**Work request**. Copy only the lines between the one containing "The image size" and the end of the records, both included, leaving out pictures.

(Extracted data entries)
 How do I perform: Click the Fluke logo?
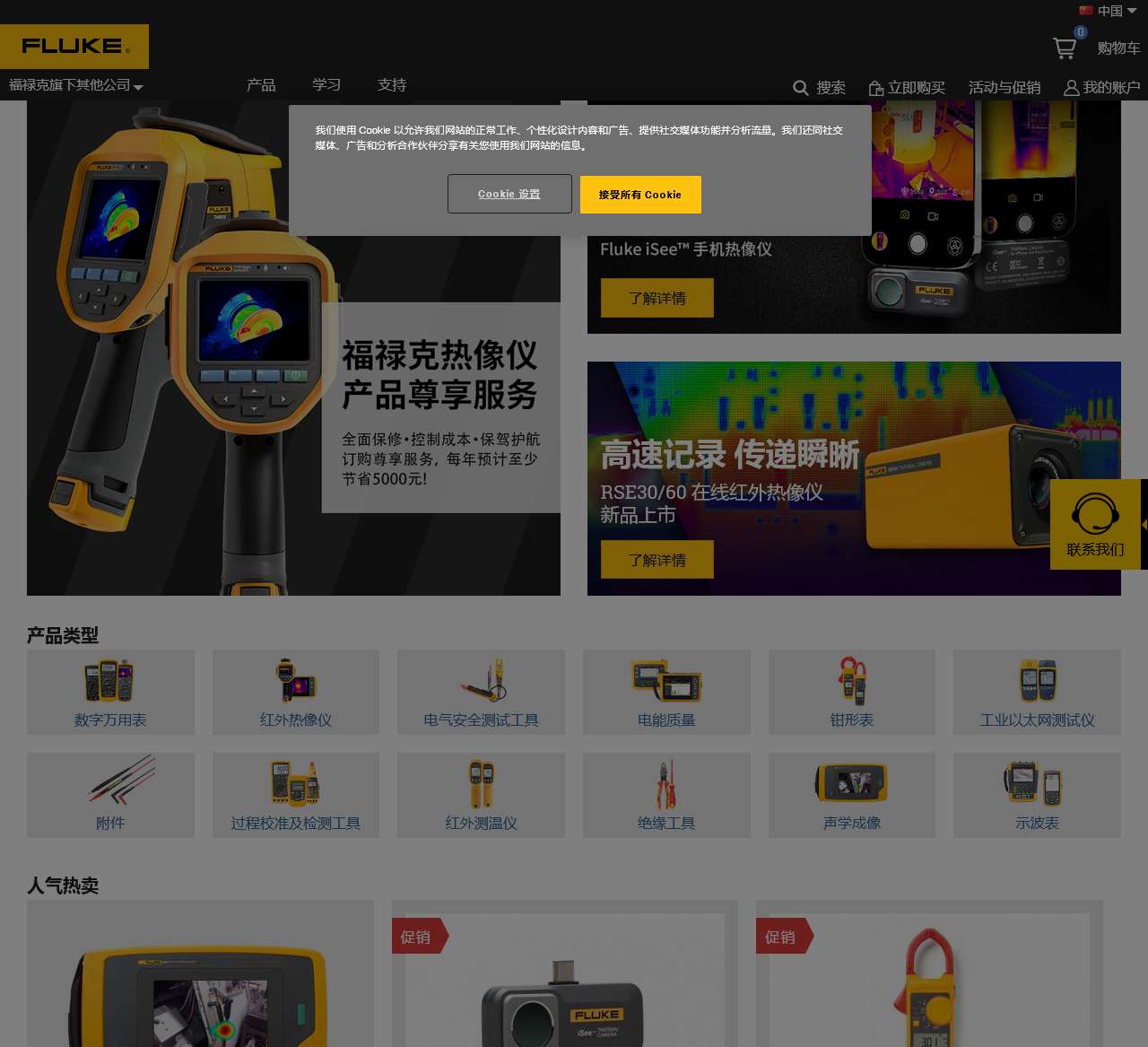(74, 46)
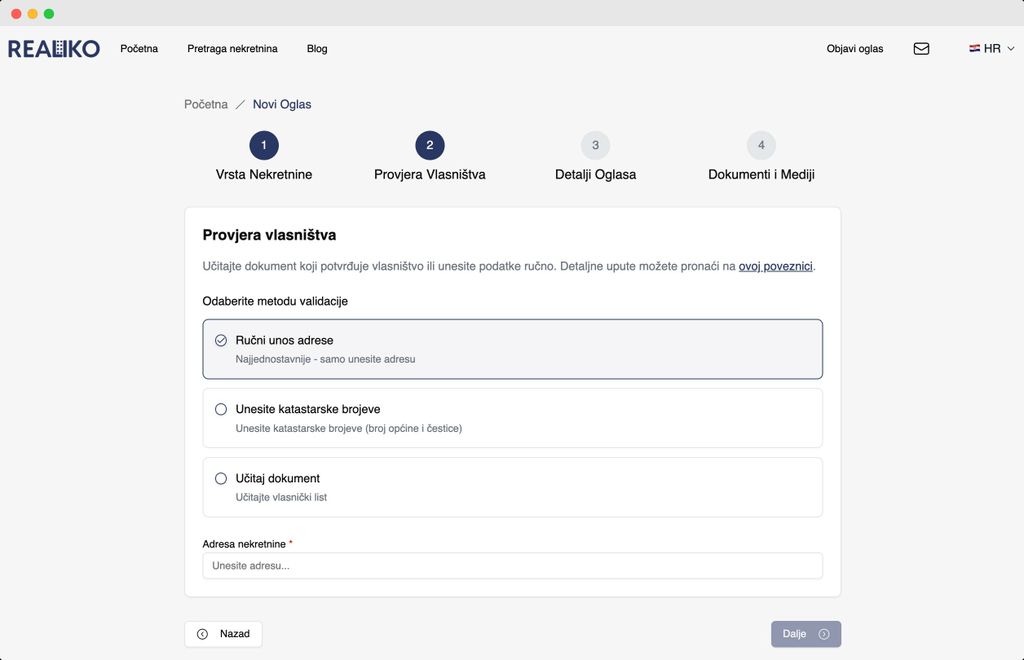Expand the HR language dropdown chevron
Screen dimensions: 1024x660
click(x=1011, y=48)
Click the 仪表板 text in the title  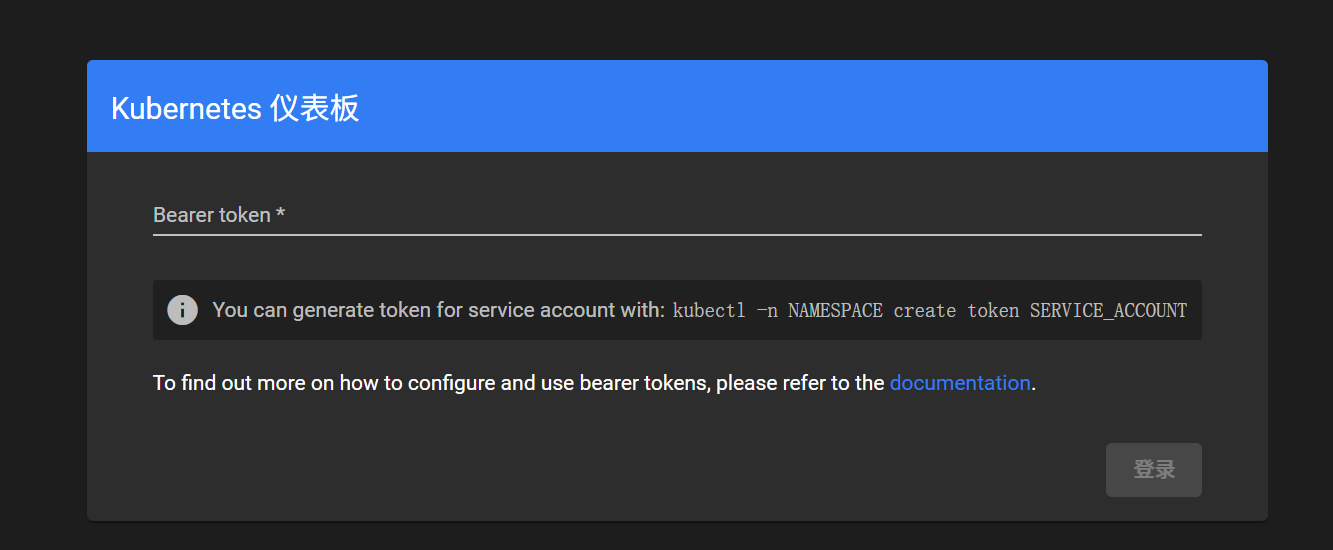(314, 108)
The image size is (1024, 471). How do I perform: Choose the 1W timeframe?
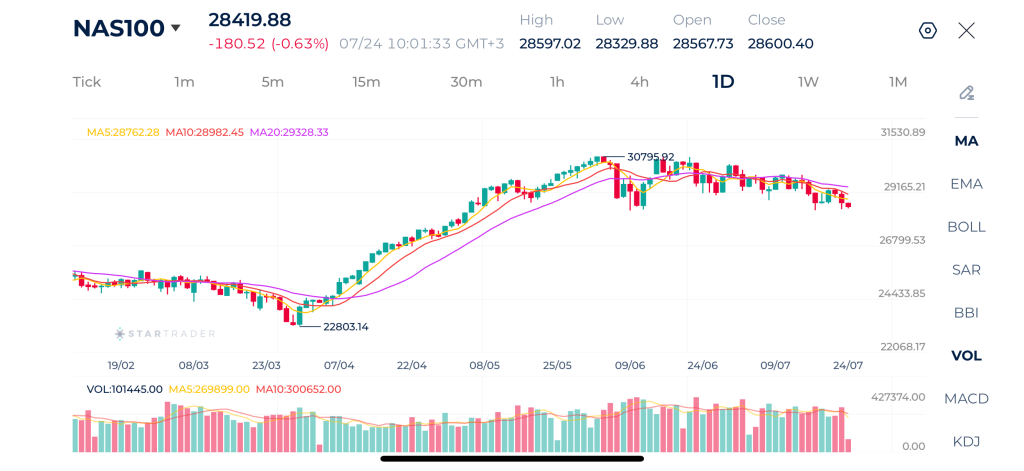(808, 82)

**Completed exercise**.
The image size is (1024, 471). How do I perform: Choose the 1W timeframe?
(808, 82)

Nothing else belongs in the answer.